SlaugFL: Efficient Edge Federated Learning With Selective GAN-Based Data Augmentation

Federated Learning (FL) has been widely used to facilitate distributed and privacy-preserving machine learning in recent years. Different from centralized training that usually has independent and identically distributed (IID) distribution of all users' data, FL suffers from significant communication cost and model performance degradation due to the non-IID data from individual edge devices. Existing work calibrates the local models using a global anchor or sharing global data. However, these studies either assume that the central server has the global dataset or require participating devices to share raw data, which incurs additional communication costs and privacy concerns. In this paper, we propose SlaugFL , a novel selective GAN-based data augmentation scheme for communication-efficient edge FL, which selects representative devices to share specific local class prototypes with the central server for GAN model training and improves FL performance with the trained GAN. Specifically, on the server side, we generate diverse labeled candidate data with the help of powerful generative models (the stable diffusion model and ChatGPT).
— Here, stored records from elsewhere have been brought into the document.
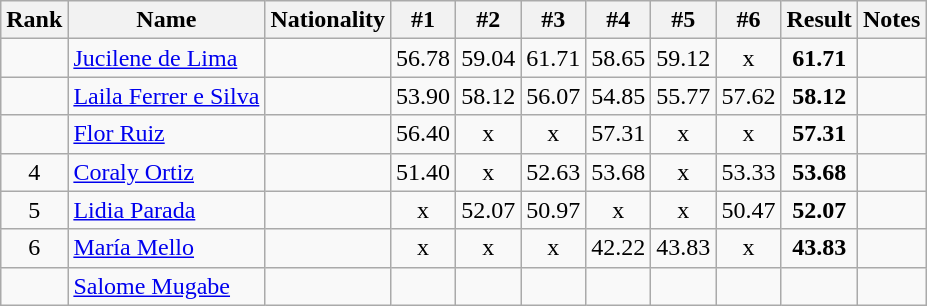
#4 [618, 20]
Coraly Ortiz [166, 172]
55.77 [684, 96]
57.62 [748, 96]
51.40 [424, 172]
56.78 [424, 58]
53.90 [424, 96]
Lidia Parada [166, 210]
Result [819, 20]
50.47 [748, 210]
52.63 [554, 172]
Nationality [328, 20]
Name [166, 20]
6 [34, 248]
42.22 [618, 248]
56.07 [554, 96]
Laila Ferrer e Silva [166, 96]
59.12 [684, 58]
#3 [554, 20]
50.97 [554, 210]
59.04 [488, 58]
#2 [488, 20]
53.33 [748, 172]
Salome Mugabe [166, 286]
#1 [424, 20]
#6 [748, 20]
Jucilene de Lima [166, 58]
58.65 [618, 58]
56.40 [424, 134]
Flor Ruiz [166, 134]
5 [34, 210]
4 [34, 172]
54.85 [618, 96]
Notes [891, 20]
#5 [684, 20]
Rank [34, 20]
María Mello [166, 248]
Return the (X, Y) coordinate for the center point of the cell that contains the specified text.  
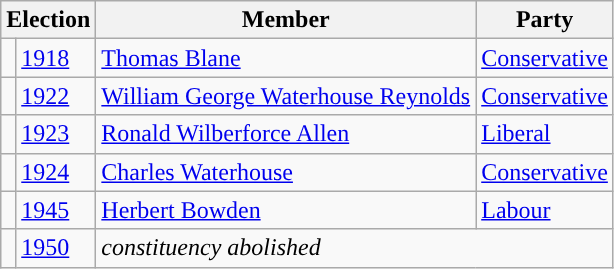
1922 (56, 96)
Member (286, 20)
constituency abolished (355, 248)
1923 (56, 134)
Labour (545, 210)
1918 (56, 58)
Election (48, 20)
Thomas Blane (286, 58)
Party (545, 20)
William George Waterhouse Reynolds (286, 96)
Herbert Bowden (286, 210)
1945 (56, 210)
1950 (56, 248)
Ronald Wilberforce Allen (286, 134)
Charles Waterhouse (286, 172)
1924 (56, 172)
Liberal (545, 134)
Locate the cell with the specified text and output its [X, Y] center coordinate. 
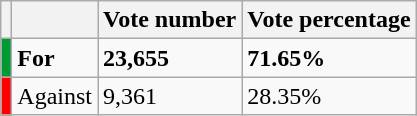
Against [55, 96]
28.35% [329, 96]
23,655 [170, 58]
For [55, 58]
71.65% [329, 58]
9,361 [170, 96]
Vote number [170, 20]
Vote percentage [329, 20]
From the cell containing the given text, extract its center point as (X, Y) coordinate. 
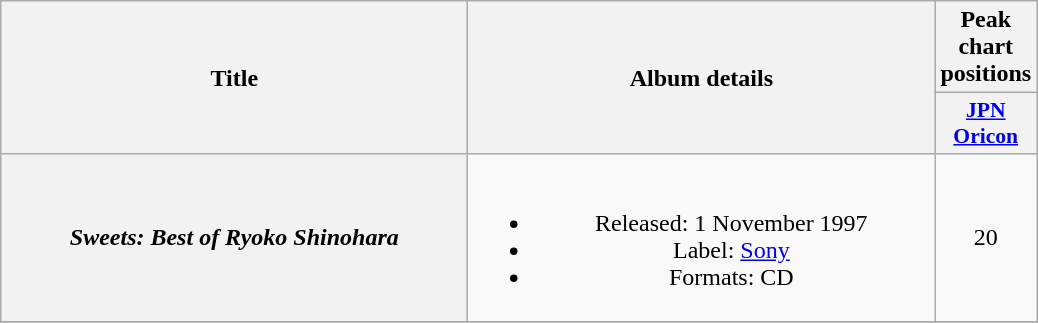
Album details (702, 78)
20 (986, 238)
Released: 1 November 1997Label: SonyFormats: CD (702, 238)
Peak chart positions (986, 47)
Title (234, 78)
Sweets: Best of Ryoko Shinohara (234, 238)
JPNOricon (986, 124)
For the text-containing cell, return its midpoint in [X, Y] coordinate format. 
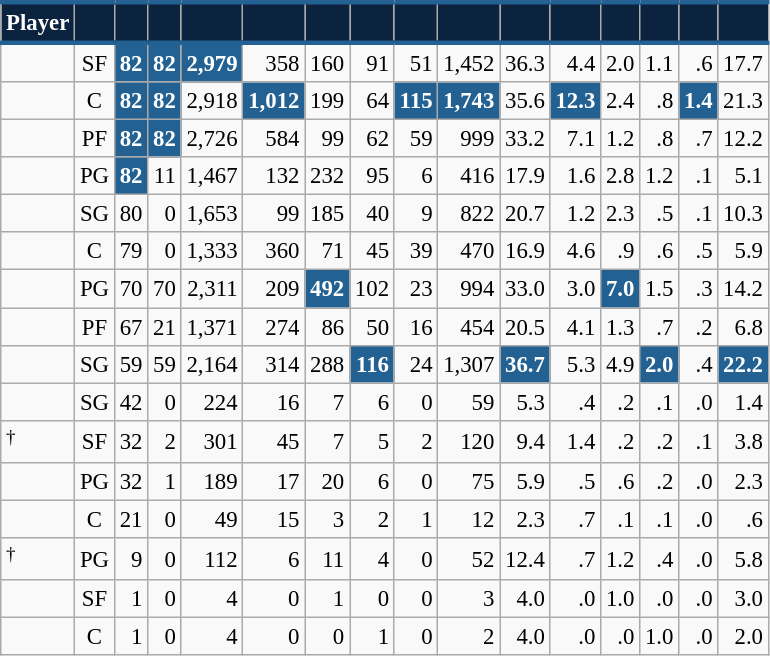
4.4 [575, 62]
5 [372, 441]
Player [38, 22]
994 [469, 289]
.3 [698, 289]
39 [416, 251]
1,333 [212, 251]
1.6 [575, 176]
4.9 [620, 364]
120 [469, 441]
4.6 [575, 251]
232 [328, 176]
12.3 [575, 101]
12.4 [525, 559]
35.6 [525, 101]
1.1 [660, 62]
49 [212, 519]
51 [416, 62]
20 [328, 482]
21.3 [743, 101]
9.4 [525, 441]
.9 [620, 251]
7.0 [620, 289]
112 [212, 559]
91 [372, 62]
301 [212, 441]
17 [274, 482]
36.3 [525, 62]
64 [372, 101]
33.0 [525, 289]
7.1 [575, 139]
1.3 [620, 327]
2,918 [212, 101]
12 [469, 519]
62 [372, 139]
160 [328, 62]
102 [372, 289]
20.5 [525, 327]
2,979 [212, 62]
224 [212, 402]
199 [328, 101]
288 [328, 364]
1.5 [660, 289]
86 [328, 327]
17.7 [743, 62]
10.3 [743, 214]
16.9 [525, 251]
3.8 [743, 441]
67 [130, 327]
80 [130, 214]
2.8 [620, 176]
1,653 [212, 214]
189 [212, 482]
5.8 [743, 559]
116 [372, 364]
6.8 [743, 327]
1,371 [212, 327]
360 [274, 251]
274 [274, 327]
999 [469, 139]
1,452 [469, 62]
822 [469, 214]
314 [274, 364]
454 [469, 327]
15 [274, 519]
75 [469, 482]
33.2 [525, 139]
40 [372, 214]
23 [416, 289]
5.1 [743, 176]
17.9 [525, 176]
358 [274, 62]
1,012 [274, 101]
584 [274, 139]
79 [130, 251]
2.4 [620, 101]
492 [328, 289]
1,467 [212, 176]
185 [328, 214]
2,726 [212, 139]
71 [328, 251]
24 [416, 364]
52 [469, 559]
36.7 [525, 364]
50 [372, 327]
2,164 [212, 364]
132 [274, 176]
42 [130, 402]
1,743 [469, 101]
115 [416, 101]
2,311 [212, 289]
1,307 [469, 364]
20.7 [525, 214]
14.2 [743, 289]
470 [469, 251]
416 [469, 176]
22.2 [743, 364]
95 [372, 176]
4.1 [575, 327]
12.2 [743, 139]
209 [274, 289]
Capture the cell that displays the provided text and extract its (X, Y) central coordinate. 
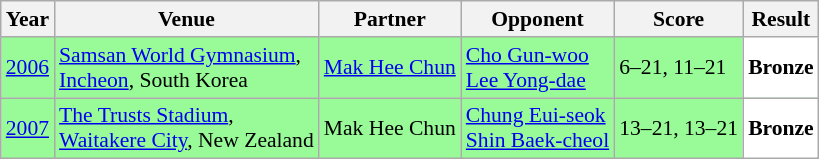
6–21, 11–21 (678, 68)
The Trusts Stadium,Waitakere City, New Zealand (186, 128)
Venue (186, 19)
Chung Eui-seok Shin Baek-cheol (538, 128)
Samsan World Gymnasium,Incheon, South Korea (186, 68)
Partner (390, 19)
Result (781, 19)
2007 (28, 128)
Score (678, 19)
Cho Gun-woo Lee Yong-dae (538, 68)
Opponent (538, 19)
Year (28, 19)
2006 (28, 68)
13–21, 13–21 (678, 128)
Pinpoint the cell where the given text exists, returning its [x, y] midpoint coordinate. 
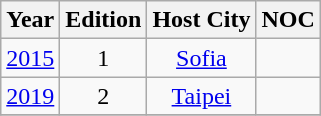
Taipei [202, 96]
2019 [30, 96]
1 [104, 58]
Host City [202, 20]
Sofia [202, 58]
Year [30, 20]
Edition [104, 20]
2 [104, 96]
2015 [30, 58]
NOC [288, 20]
For the text-containing cell, return its midpoint in (X, Y) coordinate format. 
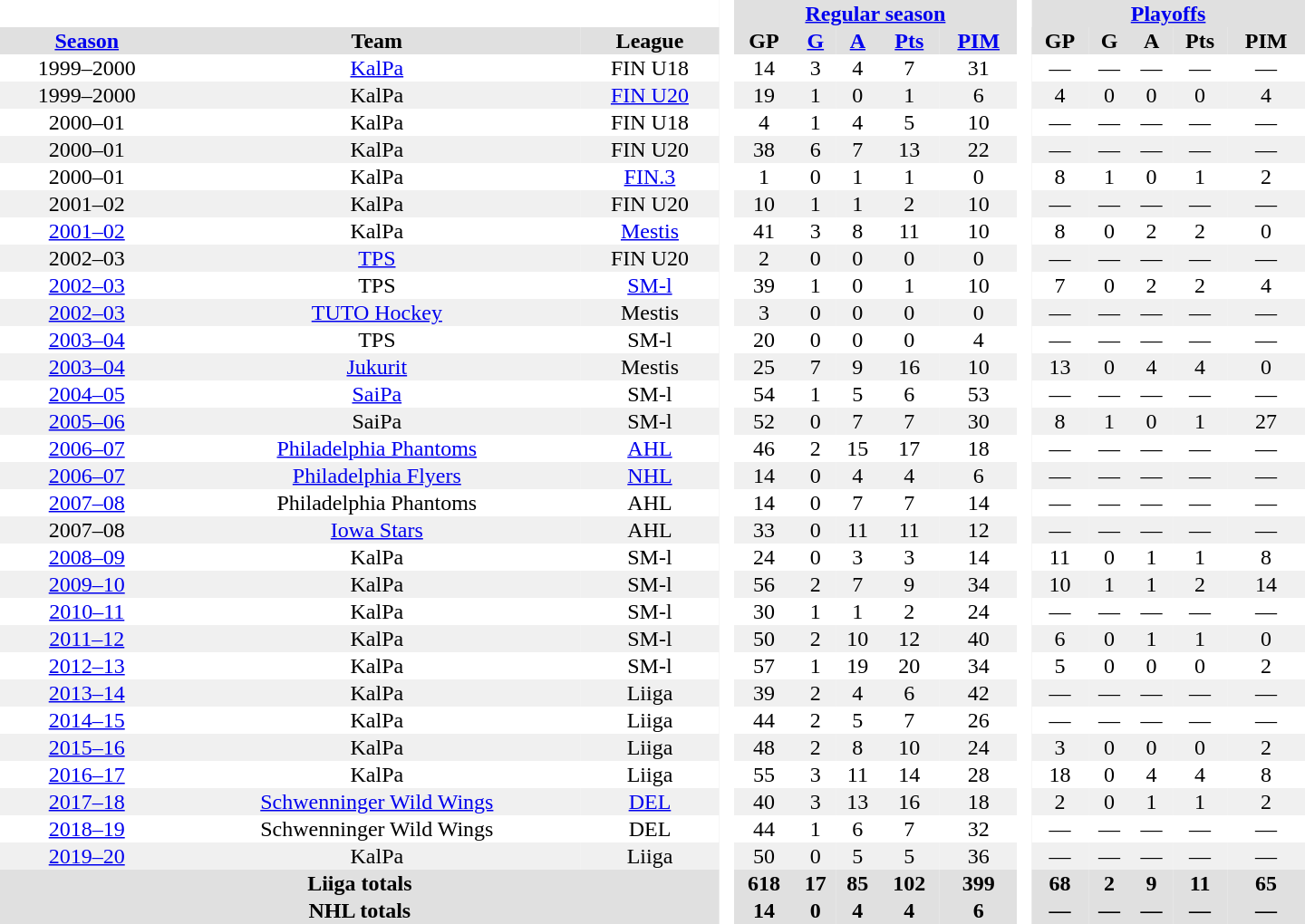
TUTO Hockey (377, 313)
2014–15 (87, 720)
Philadelphia Flyers (377, 476)
2011–12 (87, 639)
2013–14 (87, 693)
32 (979, 829)
FIN.3 (650, 177)
41 (763, 231)
53 (979, 394)
28 (979, 775)
54 (763, 394)
42 (979, 693)
399 (979, 884)
48 (763, 748)
2008–09 (87, 557)
2019–20 (87, 856)
56 (763, 585)
2004–05 (87, 394)
15 (857, 449)
Jukurit (377, 367)
26 (979, 720)
2018–19 (87, 829)
Regular season (875, 14)
NHL (650, 476)
Season (87, 41)
2017–18 (87, 802)
Liiga totals (360, 884)
102 (910, 884)
57 (763, 666)
52 (763, 421)
38 (763, 150)
2005–06 (87, 421)
NHL totals (360, 911)
27 (1266, 421)
36 (979, 856)
League (650, 41)
2015–16 (87, 748)
Team (377, 41)
25 (763, 367)
2010–11 (87, 612)
Playoffs (1168, 14)
68 (1060, 884)
2012–13 (87, 666)
55 (763, 775)
85 (857, 884)
46 (763, 449)
2016–17 (87, 775)
22 (979, 150)
2009–10 (87, 585)
65 (1266, 884)
Iowa Stars (377, 530)
31 (979, 68)
33 (763, 530)
618 (763, 884)
Locate the cell with the specified text and output its (x, y) center coordinate. 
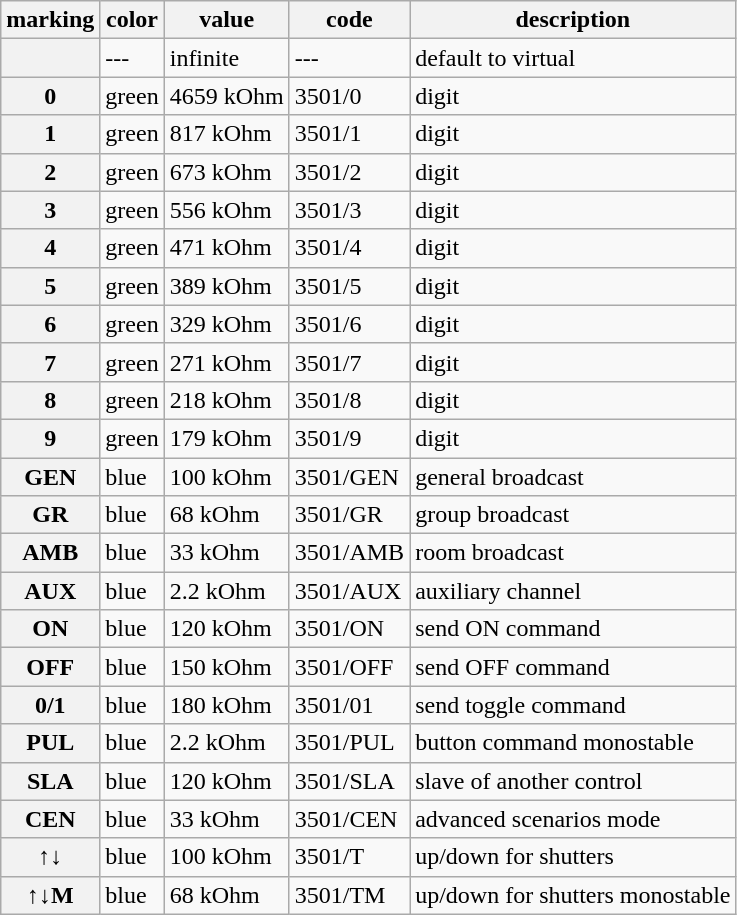
3501/GR (349, 515)
3501/CEN (349, 819)
3501/01 (349, 705)
3501/7 (349, 362)
4 (50, 248)
3501/6 (349, 324)
infinite (226, 58)
2 (50, 172)
329 kOhm (226, 324)
3501/PUL (349, 743)
3501/5 (349, 286)
556 kOhm (226, 210)
8 (50, 400)
3501/8 (349, 400)
1 (50, 134)
↑↓M (50, 895)
GEN (50, 477)
send ON command (573, 629)
slave of another control (573, 781)
button command monostable (573, 743)
color (132, 20)
SLA (50, 781)
471 kOhm (226, 248)
default to virtual (573, 58)
3501/AUX (349, 591)
150 kOhm (226, 667)
6 (50, 324)
advanced scenarios mode (573, 819)
↑↓ (50, 857)
0 (50, 96)
group broadcast (573, 515)
CEN (50, 819)
PUL (50, 743)
673 kOhm (226, 172)
4659 kOhm (226, 96)
send toggle command (573, 705)
9 (50, 438)
5 (50, 286)
3501/T (349, 857)
AUX (50, 591)
3501/ON (349, 629)
3501/AMB (349, 553)
7 (50, 362)
3501/2 (349, 172)
description (573, 20)
auxiliary channel (573, 591)
marking (50, 20)
GR (50, 515)
389 kOhm (226, 286)
value (226, 20)
3501/9 (349, 438)
general broadcast (573, 477)
3 (50, 210)
3501/4 (349, 248)
up/down for shutters (573, 857)
3501/SLA (349, 781)
OFF (50, 667)
179 kOhm (226, 438)
3501/GEN (349, 477)
code (349, 20)
send OFF command (573, 667)
0/1 (50, 705)
271 kOhm (226, 362)
3501/0 (349, 96)
3501/OFF (349, 667)
817 kOhm (226, 134)
up/down for shutters monostable (573, 895)
3501/3 (349, 210)
AMB (50, 553)
180 kOhm (226, 705)
room broadcast (573, 553)
ON (50, 629)
3501/1 (349, 134)
218 kOhm (226, 400)
3501/TM (349, 895)
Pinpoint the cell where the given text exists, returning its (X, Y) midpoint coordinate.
To ensure that the GAN-generated data possesses a similar domain to the devices' local data, we leverage these selected local class prototypes to pick desired GAN training samples from the labeled candidate data. On the device side, we propose a dual-calibration approach consisting of two calibration manners. Concretely, we augment devices' non-IID data with the trained GAN model, where devices utilize the trained GAN model to generate the IID dataset. Thus, the device's local model can be directly calibrated with the augmented data. With the generated IID data, we yield privacy-free (p-f) global class prototypes which can be employed to further calibrate devices' local models. Combining these two calibrations effectively improves devices' local models. Extensive experimental results show that SlaugFL can significantly reduce the communication cost (up to 52.49%) while achieving the same accuracy, compared to the state-of-the-art work.